Alzheimer: perché non è patologia contratta da tutti
Le caratteristiche placche cerebrali che danno il via alla malattia si producono solo quando il precursore della proteina beta-amiloide (APP) entra in contatto con un particolare enzima. Per evitare questo contatto, le due sostanze, sempre abbondantemente presenti nei neuroni, vengono avvolte in apposite vescicole: un sistema efficiente che però fallisce se i neuroni producono troppa APP rispetto alle vescicole isolanti disponibili.
Non tutti, fortunatamente, sono colpiti dalla malattia di Alzheimer, nonostante il fatto che gli “ingredienti” necessari al suo sviluppo siano presenti in tutti i cervelli umani. Le ragioni di questa differenza sono state chiarite ora da un gruppo di neuroscienziati dell’Università della California, a San Diego, che le illustrano in un articolo pubblicato sulla rivista “Neuron”. La scoperta indica inoltre una nuova possibile strategia di attacco alla malattia.
A livello cerebrale, due sono i segni caratteristici che si riscontrano nel cervello di una persona malata di Alzheimer: l’accumulo di di placche di una particolare proteina, la beta-amiloide, al di fuori dei neuroni, e la formazione al loro interno di grovigli di un’altra proteina, ossia delle fibrille di proteina tau. L’ipotesi più accreditata sulla genesi della patologia indica come causa scatenante proprio la formazione di placche di proteina beta-amiloide, che porterebbero al malfunzionamento e poi alla morte dei neuroni.

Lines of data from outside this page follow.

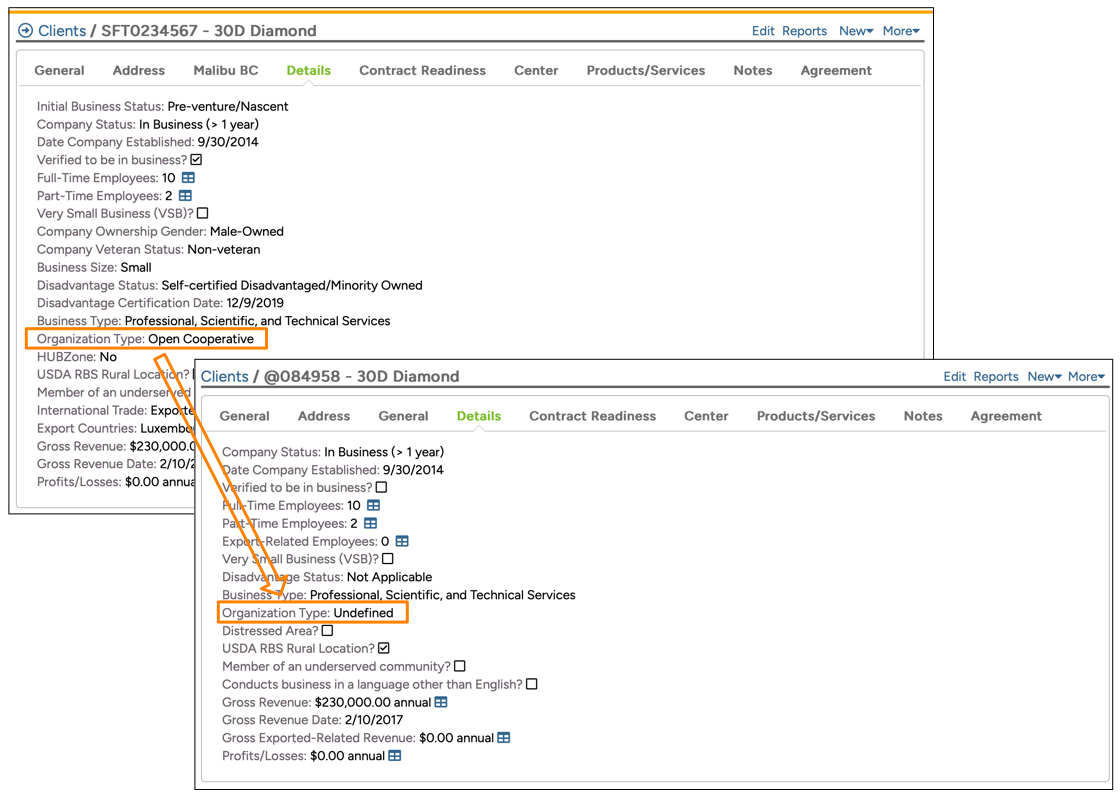Check 'Conducts business in a language other than English'
The image size is (1120, 800).
point(532,684)
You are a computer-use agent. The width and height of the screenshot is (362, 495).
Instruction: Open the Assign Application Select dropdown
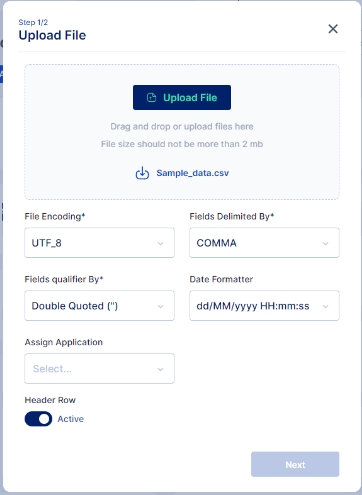pyautogui.click(x=99, y=369)
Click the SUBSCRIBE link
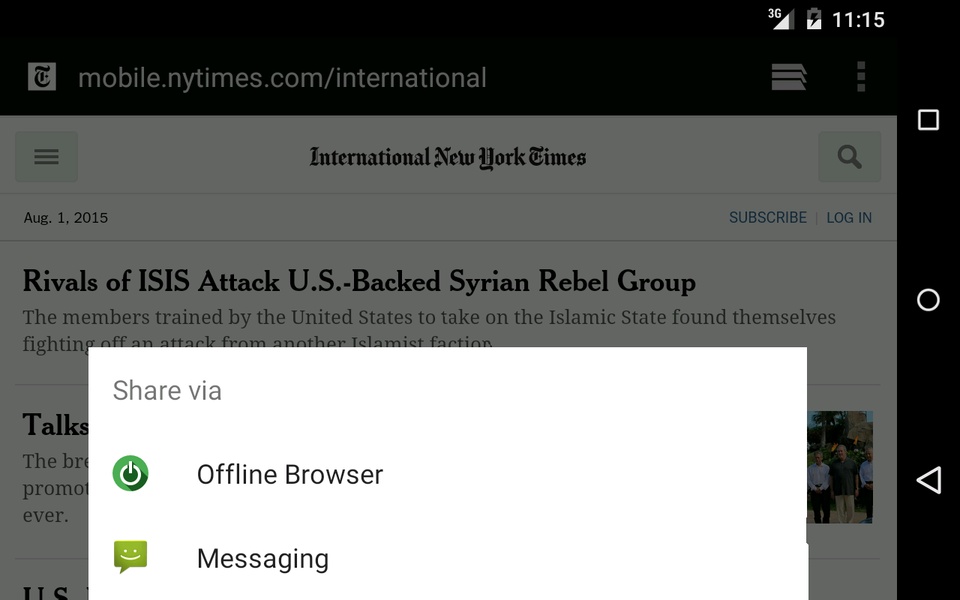 [x=768, y=217]
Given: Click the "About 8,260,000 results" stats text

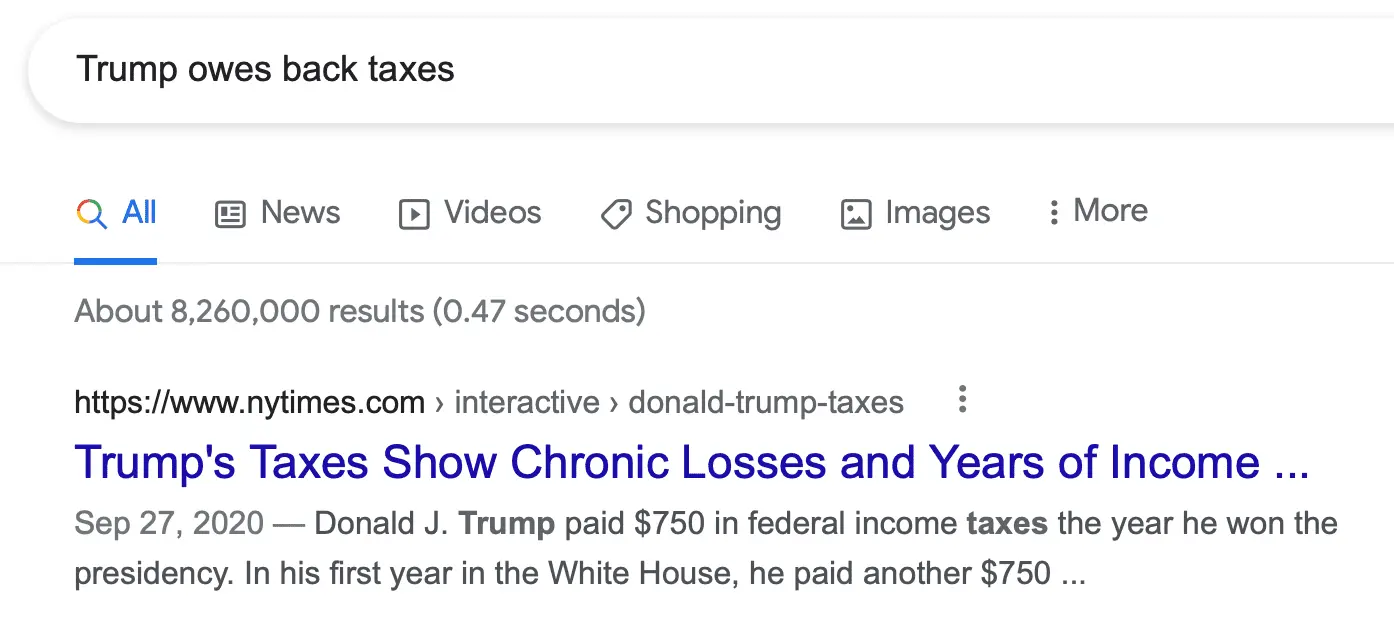Looking at the screenshot, I should point(359,311).
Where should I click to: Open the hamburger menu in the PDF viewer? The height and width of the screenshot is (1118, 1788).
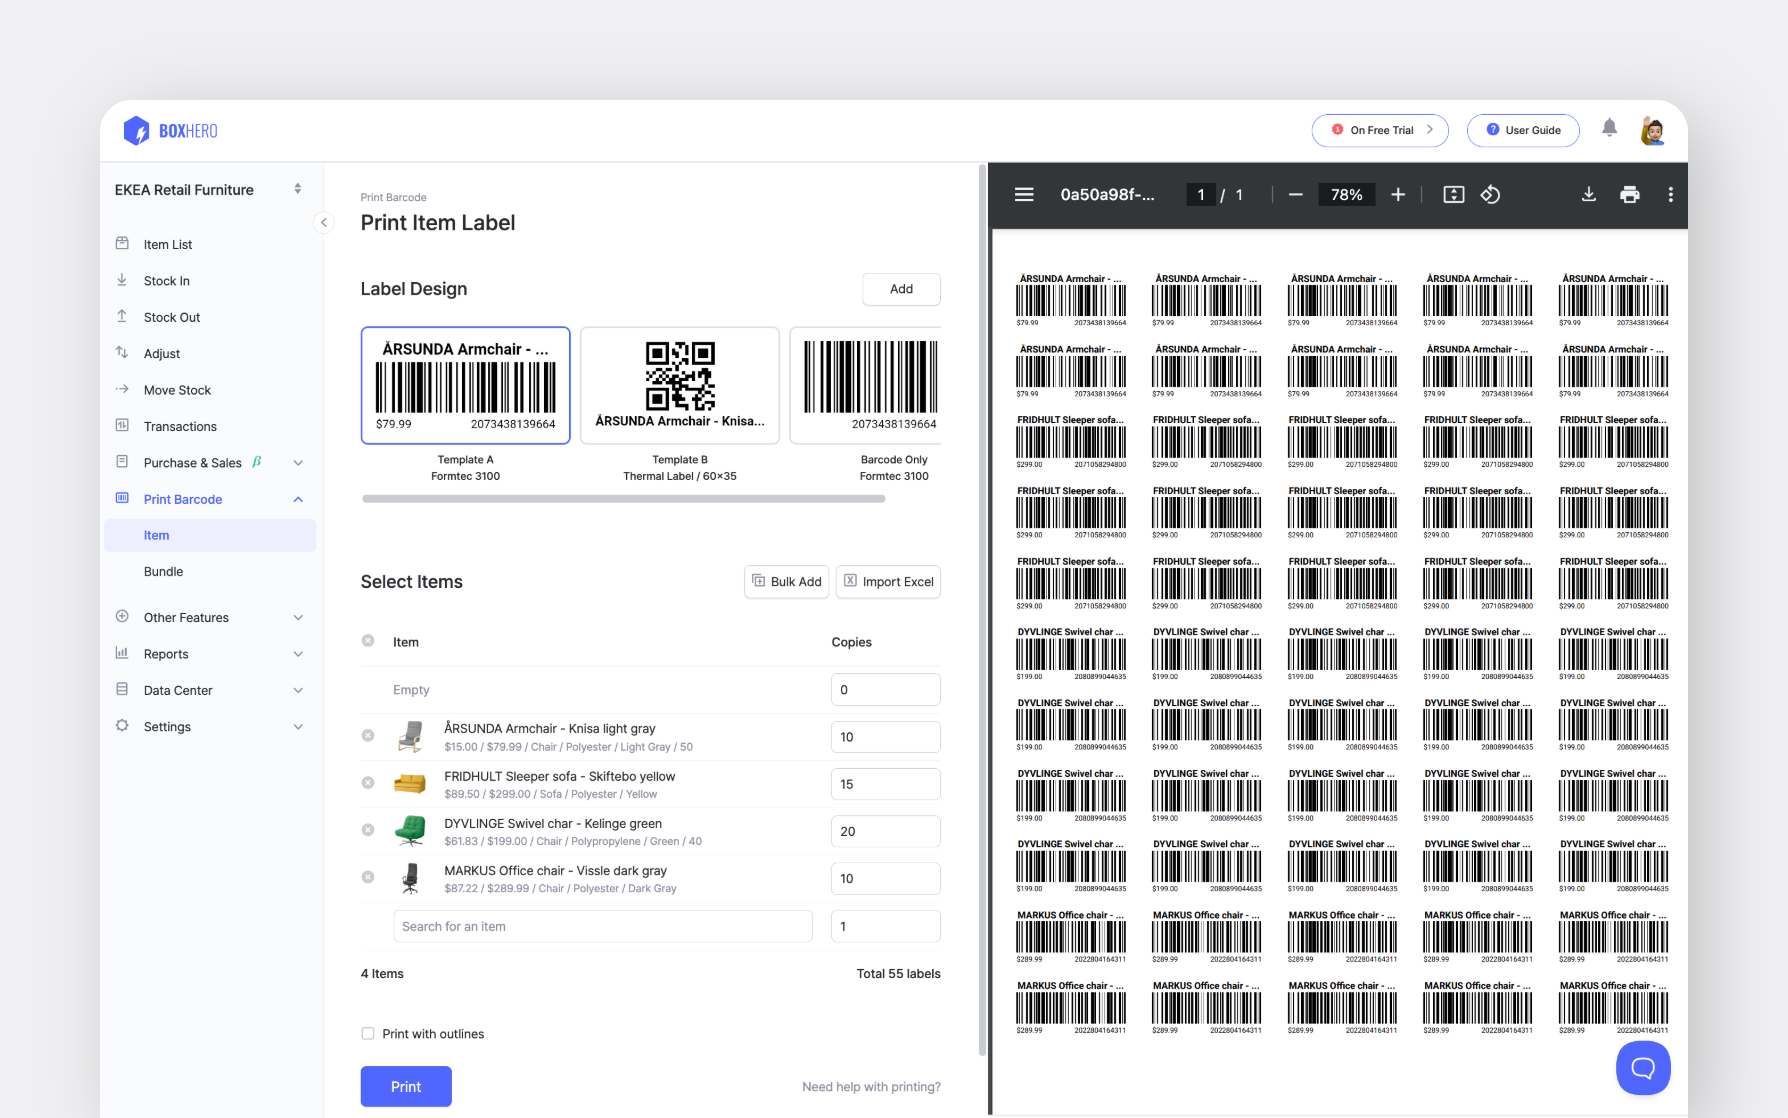click(1024, 194)
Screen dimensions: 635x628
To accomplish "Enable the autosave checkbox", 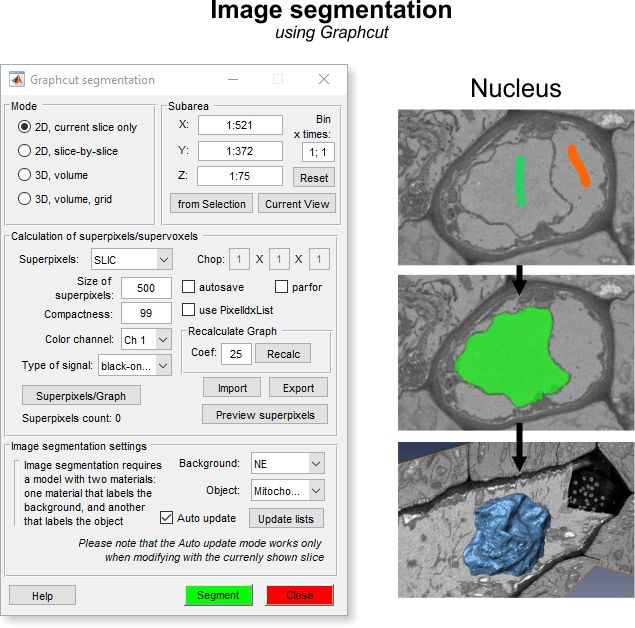I will (x=189, y=287).
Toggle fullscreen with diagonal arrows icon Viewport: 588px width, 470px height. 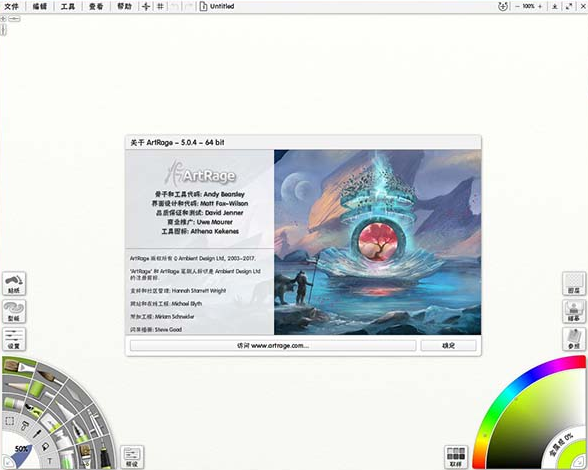pos(569,6)
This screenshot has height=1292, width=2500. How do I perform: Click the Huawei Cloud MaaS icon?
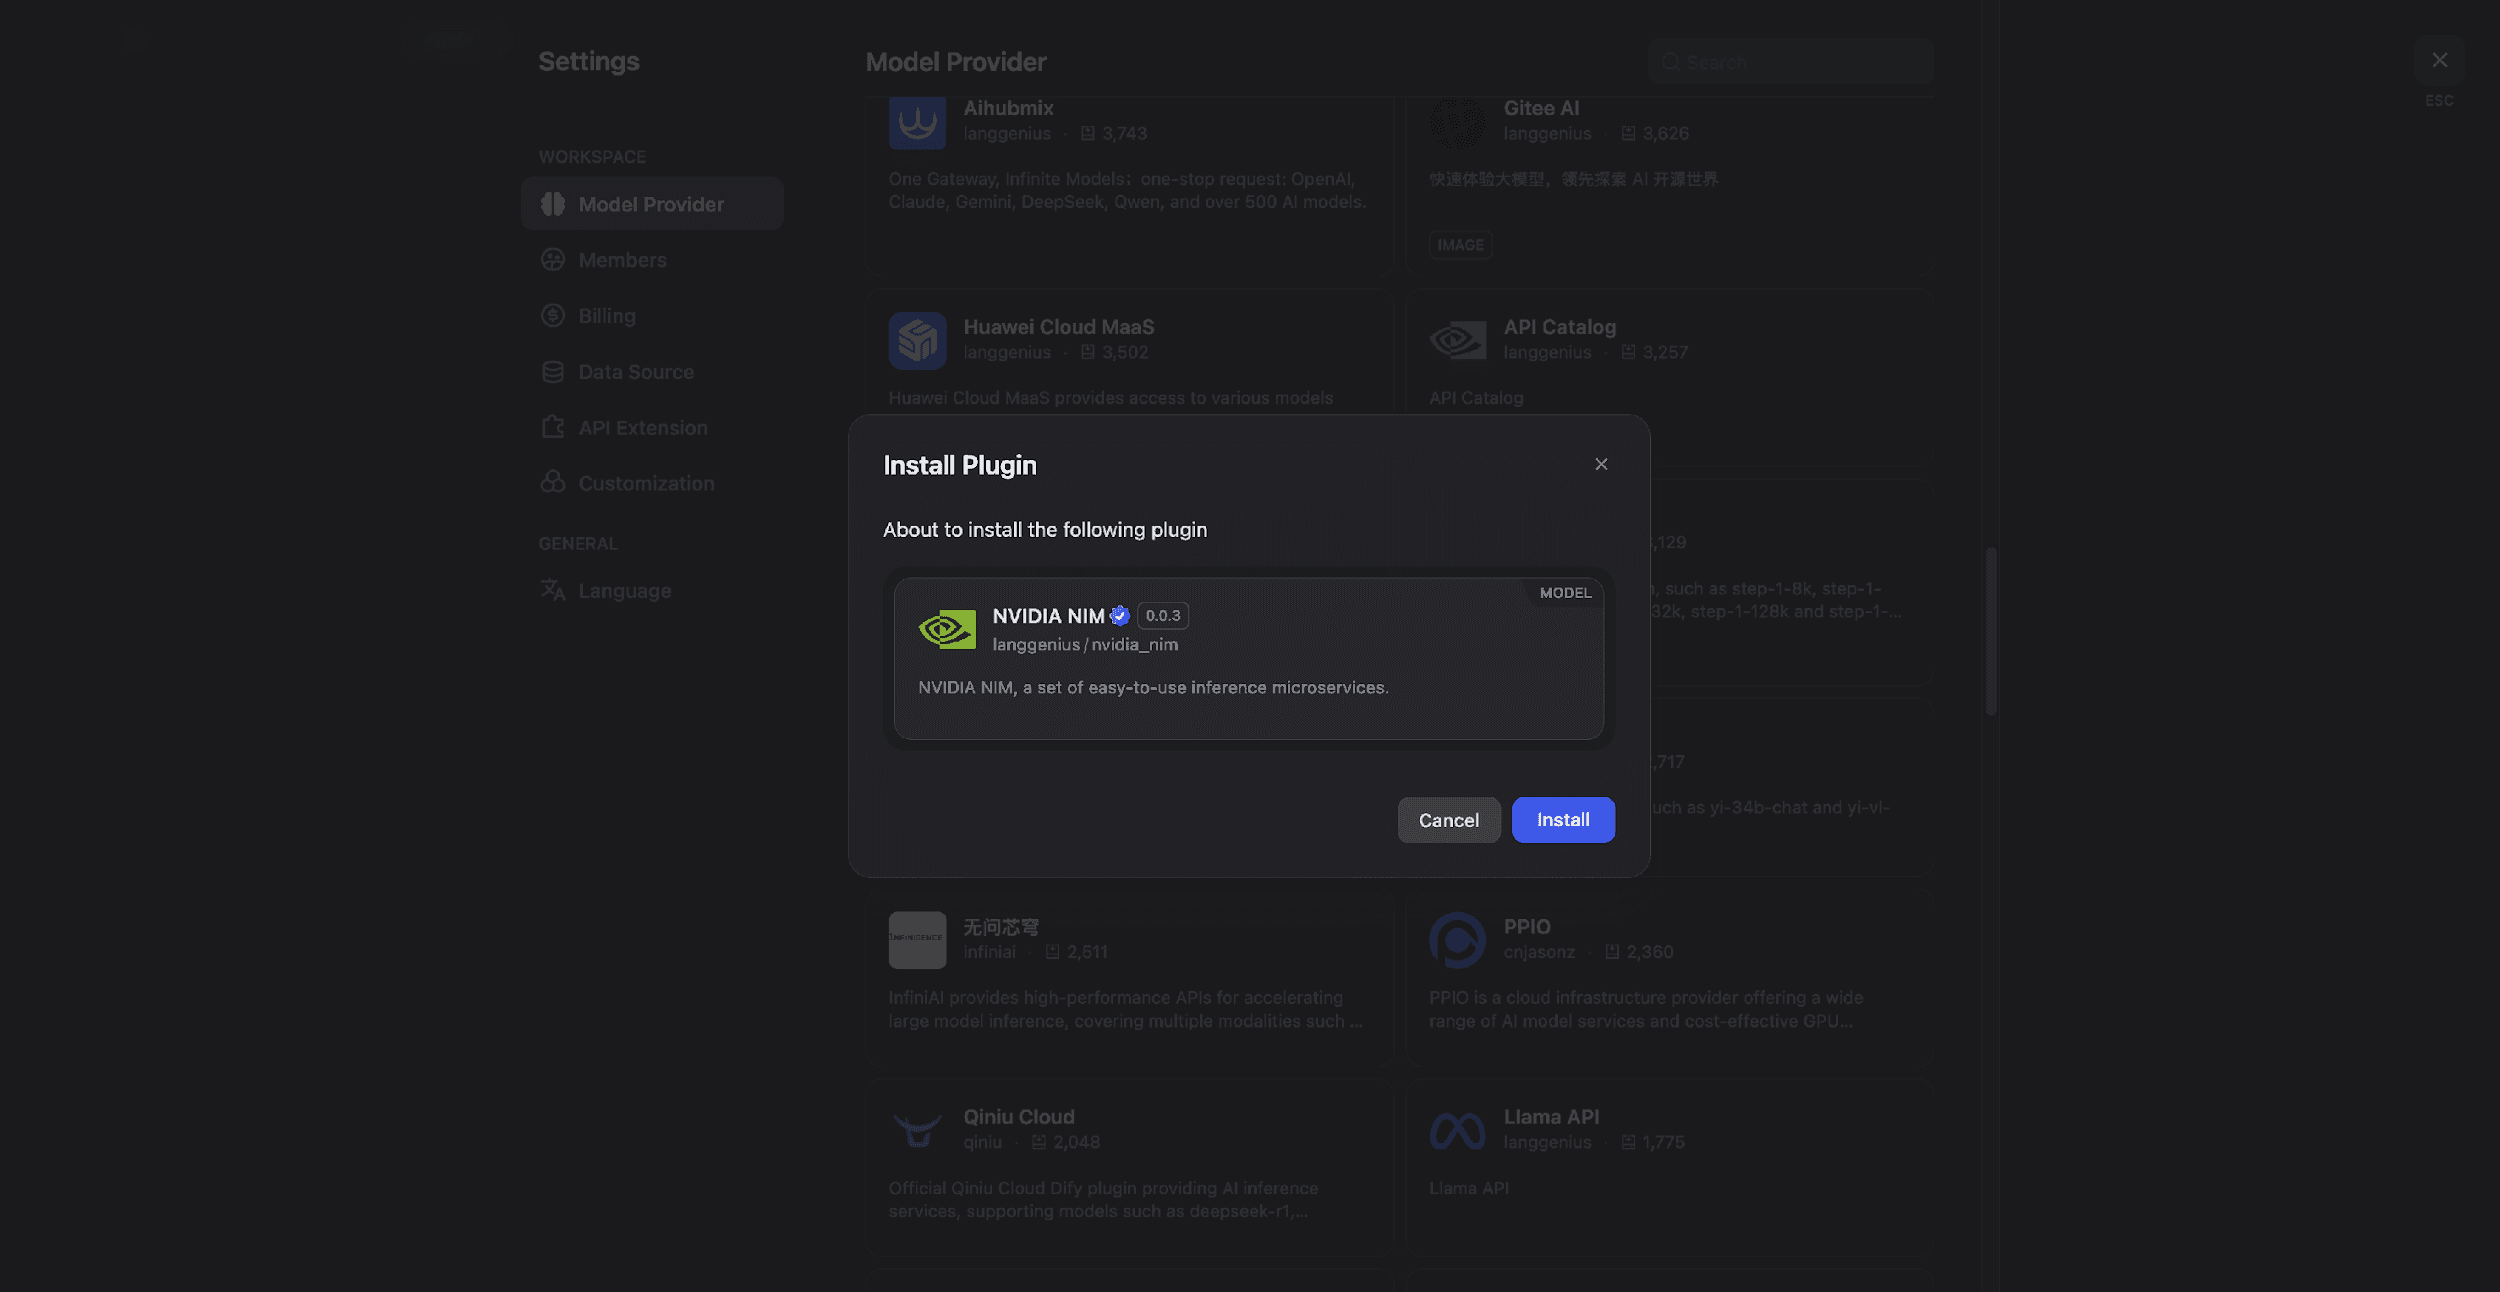click(x=917, y=341)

La formazione delle placche avviene però solo quando la proteina precursore della proteina beta-amiloide o APP, viene in contatto con un un particolare enzima, la beta-secretasi o BACE, che spezza la APP consentendole di precipitare sotto forma di placche.
Ma sia la APP sia l’enzima BACE sono espressi normalmente, e in misura notevole, in tutto il cervello, dove svolgono una serie di funzioni fisiologiche. Nel nuovo studio, il gruppo diretto da Subhojit Roy ha scoperto perché, nonostante ciò, lo sviluppo della malattia di Alzheimer sia tutto sommato un evento eccezionale: di solito, infatti, appena i neuroni sintetizzano queste proteine, le segregano all’interno di vescicole prodotte dall’apparato di Golgi della cellula, in modo che restino in ambienti separati e non possano venire in contatto fra loro.
Questo meccanismo può però saltare in diverse circostanze, per esempio per una forte sovrapproduzione della proteina APP – la cui sintesi è stimolata da un aumento dell’attività elettrica dei neuroni – o una carenza nei meccanismi di riciclo necessari alla produzione delle vescicole “isolanti” da parte dell’apparato di Golgi. Quando ciò si verifica, aumenta notevolmente la probabilità che molecole nude di APP e BACE si incontrino e diano inizio al processo patologico.
Dal punto di vista clinico, l’individuazione degli eventi molecolari che sono alla base delle primissime fasi dello sviluppo dell’Alzheimer permette di intravedere una nuova strada non solo per curare la malattia, ma anche per prevenirla.